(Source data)
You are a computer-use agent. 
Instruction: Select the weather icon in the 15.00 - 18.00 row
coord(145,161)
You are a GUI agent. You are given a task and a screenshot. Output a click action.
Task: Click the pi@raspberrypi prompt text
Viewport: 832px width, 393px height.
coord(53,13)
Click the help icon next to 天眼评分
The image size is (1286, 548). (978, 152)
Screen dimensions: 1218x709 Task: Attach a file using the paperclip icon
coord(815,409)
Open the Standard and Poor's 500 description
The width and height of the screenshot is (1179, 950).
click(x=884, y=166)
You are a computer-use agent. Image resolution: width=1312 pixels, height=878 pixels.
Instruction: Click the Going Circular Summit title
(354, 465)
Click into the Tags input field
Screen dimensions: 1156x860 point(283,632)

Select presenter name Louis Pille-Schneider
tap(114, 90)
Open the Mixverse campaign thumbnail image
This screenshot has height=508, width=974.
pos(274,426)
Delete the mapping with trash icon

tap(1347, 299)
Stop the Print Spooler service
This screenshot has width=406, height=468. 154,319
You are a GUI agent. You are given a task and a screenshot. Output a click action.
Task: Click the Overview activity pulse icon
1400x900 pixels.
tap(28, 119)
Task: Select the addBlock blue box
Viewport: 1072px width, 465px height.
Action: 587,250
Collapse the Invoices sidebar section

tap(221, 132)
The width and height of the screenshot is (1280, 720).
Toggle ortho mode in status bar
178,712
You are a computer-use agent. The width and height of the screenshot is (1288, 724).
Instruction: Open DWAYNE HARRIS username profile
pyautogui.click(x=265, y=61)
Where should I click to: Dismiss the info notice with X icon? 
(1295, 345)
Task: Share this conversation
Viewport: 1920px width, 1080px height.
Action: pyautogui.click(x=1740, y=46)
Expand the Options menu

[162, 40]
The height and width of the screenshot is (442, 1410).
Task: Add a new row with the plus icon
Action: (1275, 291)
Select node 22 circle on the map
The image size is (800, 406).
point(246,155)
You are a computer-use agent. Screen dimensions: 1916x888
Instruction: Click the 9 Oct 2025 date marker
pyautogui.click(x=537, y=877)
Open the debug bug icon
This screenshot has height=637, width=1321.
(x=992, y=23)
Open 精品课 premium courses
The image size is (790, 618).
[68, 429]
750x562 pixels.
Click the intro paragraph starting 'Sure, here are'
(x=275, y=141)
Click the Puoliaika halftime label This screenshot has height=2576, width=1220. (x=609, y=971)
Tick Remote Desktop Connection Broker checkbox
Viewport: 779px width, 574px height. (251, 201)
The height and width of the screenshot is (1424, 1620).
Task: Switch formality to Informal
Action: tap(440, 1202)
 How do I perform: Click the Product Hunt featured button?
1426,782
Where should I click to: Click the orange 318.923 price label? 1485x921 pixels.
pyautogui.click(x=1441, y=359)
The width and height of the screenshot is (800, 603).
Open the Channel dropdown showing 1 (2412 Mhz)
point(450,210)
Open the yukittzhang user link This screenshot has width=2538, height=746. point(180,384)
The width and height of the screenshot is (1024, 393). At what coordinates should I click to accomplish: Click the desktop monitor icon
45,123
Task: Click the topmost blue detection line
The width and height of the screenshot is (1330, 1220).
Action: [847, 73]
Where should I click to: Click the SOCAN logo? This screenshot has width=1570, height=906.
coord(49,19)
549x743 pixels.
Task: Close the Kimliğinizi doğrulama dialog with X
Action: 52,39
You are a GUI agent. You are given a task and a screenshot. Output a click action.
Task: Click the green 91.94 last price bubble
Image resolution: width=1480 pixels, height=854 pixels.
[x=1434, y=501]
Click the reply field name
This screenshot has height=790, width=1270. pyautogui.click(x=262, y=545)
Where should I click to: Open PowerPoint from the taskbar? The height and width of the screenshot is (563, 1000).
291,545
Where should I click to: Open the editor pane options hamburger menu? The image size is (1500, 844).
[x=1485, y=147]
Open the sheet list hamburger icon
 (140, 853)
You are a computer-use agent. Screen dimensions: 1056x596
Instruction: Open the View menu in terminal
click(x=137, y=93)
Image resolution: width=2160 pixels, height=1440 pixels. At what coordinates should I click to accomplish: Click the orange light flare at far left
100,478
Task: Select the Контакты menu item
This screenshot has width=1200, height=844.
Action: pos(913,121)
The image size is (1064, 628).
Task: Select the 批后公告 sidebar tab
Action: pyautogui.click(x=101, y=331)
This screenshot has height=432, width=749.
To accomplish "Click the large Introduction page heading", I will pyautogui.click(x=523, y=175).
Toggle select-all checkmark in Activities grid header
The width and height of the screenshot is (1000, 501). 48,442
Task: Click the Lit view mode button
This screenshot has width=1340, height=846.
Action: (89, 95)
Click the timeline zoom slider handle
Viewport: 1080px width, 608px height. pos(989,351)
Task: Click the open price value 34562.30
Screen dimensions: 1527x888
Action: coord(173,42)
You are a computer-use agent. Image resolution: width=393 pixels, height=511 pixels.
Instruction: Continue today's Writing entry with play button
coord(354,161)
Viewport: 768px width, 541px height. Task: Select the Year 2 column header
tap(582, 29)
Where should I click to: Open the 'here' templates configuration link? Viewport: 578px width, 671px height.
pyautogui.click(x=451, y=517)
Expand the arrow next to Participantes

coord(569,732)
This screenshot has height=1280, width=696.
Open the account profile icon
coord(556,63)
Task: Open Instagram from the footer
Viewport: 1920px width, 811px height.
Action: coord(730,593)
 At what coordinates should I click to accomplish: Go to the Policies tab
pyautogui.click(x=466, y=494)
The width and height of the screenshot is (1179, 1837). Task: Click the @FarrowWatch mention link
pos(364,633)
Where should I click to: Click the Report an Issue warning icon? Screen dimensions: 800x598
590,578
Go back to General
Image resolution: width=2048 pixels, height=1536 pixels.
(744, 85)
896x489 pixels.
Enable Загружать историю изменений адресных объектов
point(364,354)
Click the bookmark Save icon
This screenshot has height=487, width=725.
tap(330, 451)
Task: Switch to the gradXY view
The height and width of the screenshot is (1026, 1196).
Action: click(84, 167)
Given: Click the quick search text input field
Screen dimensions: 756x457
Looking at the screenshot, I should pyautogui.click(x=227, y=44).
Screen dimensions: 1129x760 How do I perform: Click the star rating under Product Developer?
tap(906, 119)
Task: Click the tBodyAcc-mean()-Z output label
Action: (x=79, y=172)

_Your task_
Please find all lines of the entries that hold the string "blue" and copy them.

_Solution to this problem_
Task: Select the addBlock blue box
Task: Click the topmost blue detection line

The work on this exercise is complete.